%%
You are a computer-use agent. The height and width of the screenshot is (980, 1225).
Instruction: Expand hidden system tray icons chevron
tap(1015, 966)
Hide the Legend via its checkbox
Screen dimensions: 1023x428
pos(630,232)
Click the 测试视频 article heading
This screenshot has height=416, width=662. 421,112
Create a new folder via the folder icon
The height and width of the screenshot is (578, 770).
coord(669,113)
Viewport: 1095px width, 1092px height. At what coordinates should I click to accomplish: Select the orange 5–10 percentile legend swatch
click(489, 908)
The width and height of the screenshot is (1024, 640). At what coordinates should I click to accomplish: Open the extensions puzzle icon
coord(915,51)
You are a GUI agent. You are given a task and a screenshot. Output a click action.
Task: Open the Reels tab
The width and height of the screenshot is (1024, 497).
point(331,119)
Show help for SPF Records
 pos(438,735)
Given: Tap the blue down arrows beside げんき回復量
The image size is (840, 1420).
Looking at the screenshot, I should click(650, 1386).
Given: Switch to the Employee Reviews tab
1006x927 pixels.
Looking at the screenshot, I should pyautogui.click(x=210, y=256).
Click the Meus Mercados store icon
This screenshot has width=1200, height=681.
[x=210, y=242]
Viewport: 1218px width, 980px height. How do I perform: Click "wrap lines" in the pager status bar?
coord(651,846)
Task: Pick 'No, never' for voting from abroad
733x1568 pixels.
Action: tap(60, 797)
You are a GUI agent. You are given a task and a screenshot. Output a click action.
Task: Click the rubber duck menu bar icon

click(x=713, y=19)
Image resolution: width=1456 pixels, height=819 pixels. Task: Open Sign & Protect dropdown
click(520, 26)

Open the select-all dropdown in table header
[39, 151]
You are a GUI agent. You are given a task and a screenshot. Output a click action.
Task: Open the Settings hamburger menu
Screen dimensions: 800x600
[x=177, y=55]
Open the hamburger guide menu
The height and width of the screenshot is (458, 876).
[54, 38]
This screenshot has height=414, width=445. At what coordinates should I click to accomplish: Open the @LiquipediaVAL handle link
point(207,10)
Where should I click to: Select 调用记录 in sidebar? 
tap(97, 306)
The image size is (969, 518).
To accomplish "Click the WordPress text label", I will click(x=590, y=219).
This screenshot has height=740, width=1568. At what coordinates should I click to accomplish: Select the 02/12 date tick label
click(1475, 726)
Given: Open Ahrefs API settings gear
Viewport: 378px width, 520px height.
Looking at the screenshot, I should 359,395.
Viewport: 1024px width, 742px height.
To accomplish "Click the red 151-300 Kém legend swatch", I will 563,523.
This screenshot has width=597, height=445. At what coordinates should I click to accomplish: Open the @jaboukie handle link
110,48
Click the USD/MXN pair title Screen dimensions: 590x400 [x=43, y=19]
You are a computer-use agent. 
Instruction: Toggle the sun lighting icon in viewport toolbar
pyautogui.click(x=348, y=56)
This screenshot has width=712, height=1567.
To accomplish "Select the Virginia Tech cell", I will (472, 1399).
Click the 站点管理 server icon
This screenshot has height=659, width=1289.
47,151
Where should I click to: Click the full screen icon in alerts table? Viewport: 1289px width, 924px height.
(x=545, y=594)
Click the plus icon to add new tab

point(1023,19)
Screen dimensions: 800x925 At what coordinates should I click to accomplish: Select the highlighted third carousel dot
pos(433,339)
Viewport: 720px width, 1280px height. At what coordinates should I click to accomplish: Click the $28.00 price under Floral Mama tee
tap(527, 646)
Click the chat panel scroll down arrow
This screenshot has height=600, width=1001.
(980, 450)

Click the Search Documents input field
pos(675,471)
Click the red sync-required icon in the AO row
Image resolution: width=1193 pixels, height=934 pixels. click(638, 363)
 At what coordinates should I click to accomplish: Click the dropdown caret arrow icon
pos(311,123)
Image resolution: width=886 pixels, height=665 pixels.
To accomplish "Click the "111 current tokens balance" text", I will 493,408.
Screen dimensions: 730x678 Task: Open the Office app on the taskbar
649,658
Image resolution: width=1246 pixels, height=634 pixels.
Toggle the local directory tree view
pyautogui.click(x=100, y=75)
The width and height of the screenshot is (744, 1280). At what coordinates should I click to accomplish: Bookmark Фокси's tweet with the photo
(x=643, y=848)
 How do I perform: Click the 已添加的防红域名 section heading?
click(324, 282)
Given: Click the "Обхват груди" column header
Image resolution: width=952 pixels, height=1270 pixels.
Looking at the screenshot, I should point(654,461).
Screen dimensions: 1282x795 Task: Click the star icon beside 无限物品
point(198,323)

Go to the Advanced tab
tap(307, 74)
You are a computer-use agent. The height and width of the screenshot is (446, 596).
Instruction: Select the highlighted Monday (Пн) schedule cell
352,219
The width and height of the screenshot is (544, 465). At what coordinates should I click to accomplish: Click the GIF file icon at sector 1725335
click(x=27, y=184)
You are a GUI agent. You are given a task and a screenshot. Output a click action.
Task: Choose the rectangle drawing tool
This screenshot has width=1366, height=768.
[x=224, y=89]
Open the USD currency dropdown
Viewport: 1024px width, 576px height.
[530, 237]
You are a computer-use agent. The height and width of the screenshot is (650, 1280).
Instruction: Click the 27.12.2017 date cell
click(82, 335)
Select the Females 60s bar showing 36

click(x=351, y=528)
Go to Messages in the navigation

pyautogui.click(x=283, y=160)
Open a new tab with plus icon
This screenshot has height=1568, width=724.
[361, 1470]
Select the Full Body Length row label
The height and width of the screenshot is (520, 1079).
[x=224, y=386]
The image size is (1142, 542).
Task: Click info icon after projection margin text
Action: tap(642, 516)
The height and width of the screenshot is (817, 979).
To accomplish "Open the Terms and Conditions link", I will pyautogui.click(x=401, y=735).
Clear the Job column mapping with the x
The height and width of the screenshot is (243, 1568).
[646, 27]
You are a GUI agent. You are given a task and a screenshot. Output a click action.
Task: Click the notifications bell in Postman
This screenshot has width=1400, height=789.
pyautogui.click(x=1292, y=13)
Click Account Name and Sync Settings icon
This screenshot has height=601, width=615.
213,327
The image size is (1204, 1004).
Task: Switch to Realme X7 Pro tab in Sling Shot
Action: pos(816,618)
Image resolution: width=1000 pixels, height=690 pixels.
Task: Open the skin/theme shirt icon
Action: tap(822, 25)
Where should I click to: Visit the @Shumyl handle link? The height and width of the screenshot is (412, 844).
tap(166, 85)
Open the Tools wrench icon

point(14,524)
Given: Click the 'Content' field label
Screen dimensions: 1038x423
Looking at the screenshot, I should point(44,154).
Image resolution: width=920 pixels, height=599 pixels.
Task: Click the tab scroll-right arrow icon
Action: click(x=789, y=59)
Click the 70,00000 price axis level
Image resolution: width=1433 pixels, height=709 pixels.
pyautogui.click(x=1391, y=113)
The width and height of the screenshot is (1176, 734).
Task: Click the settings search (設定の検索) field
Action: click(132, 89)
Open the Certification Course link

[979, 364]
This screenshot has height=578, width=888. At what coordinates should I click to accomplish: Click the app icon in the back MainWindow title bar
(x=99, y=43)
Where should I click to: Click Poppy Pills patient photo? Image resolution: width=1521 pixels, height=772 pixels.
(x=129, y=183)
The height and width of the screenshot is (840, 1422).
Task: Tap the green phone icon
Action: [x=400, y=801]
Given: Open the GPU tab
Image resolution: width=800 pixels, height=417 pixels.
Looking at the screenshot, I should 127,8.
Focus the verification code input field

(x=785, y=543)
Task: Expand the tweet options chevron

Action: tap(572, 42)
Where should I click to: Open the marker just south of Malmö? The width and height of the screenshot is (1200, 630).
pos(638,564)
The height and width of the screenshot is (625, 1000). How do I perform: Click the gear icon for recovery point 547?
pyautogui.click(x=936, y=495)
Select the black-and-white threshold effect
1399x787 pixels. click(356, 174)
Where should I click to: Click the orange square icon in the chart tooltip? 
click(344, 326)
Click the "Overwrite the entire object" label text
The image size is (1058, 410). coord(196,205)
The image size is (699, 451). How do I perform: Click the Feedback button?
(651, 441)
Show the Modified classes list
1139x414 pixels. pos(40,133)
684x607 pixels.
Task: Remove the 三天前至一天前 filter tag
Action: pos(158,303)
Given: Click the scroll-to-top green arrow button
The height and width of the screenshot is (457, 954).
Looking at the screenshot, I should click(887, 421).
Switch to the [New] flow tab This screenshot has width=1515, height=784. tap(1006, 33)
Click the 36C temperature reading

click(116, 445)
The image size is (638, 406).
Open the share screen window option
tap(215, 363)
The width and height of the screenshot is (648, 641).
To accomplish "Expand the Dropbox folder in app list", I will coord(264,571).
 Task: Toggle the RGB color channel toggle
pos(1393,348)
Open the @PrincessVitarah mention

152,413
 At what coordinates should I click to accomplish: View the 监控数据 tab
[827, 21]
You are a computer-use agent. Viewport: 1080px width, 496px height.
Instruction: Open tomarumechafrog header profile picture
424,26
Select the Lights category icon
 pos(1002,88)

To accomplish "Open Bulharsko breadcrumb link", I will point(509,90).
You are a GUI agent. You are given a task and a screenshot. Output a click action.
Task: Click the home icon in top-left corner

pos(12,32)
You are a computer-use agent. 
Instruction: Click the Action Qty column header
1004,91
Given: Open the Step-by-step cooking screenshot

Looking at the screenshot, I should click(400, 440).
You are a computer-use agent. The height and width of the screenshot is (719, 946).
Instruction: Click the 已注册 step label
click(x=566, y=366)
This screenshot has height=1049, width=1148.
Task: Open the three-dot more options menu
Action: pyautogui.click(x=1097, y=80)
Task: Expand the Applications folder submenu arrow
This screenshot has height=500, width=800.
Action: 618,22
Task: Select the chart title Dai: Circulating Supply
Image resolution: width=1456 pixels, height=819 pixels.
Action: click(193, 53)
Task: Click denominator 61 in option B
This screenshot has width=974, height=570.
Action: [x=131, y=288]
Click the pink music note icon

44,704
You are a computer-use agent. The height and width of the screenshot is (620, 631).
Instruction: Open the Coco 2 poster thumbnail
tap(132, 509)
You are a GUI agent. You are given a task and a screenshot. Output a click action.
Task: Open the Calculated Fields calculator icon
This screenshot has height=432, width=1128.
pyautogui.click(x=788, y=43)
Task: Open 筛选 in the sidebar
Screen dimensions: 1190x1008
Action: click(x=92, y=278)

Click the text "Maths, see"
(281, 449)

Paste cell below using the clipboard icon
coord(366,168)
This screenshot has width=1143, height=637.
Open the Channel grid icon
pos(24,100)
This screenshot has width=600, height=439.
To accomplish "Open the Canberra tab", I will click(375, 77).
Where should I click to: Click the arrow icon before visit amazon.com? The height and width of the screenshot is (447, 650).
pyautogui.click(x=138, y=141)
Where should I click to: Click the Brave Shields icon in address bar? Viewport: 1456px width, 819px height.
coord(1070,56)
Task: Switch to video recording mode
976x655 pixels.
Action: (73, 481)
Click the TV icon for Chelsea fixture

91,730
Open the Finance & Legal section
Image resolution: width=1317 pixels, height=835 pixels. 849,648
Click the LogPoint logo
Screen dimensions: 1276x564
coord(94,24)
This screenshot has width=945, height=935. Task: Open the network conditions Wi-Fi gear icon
%%
Anywhere the listing shows the word "hamburger", copy the full line.

_Completed exercise_:
Task: Open the Settings hamburger menu
Open the hamburger guide menu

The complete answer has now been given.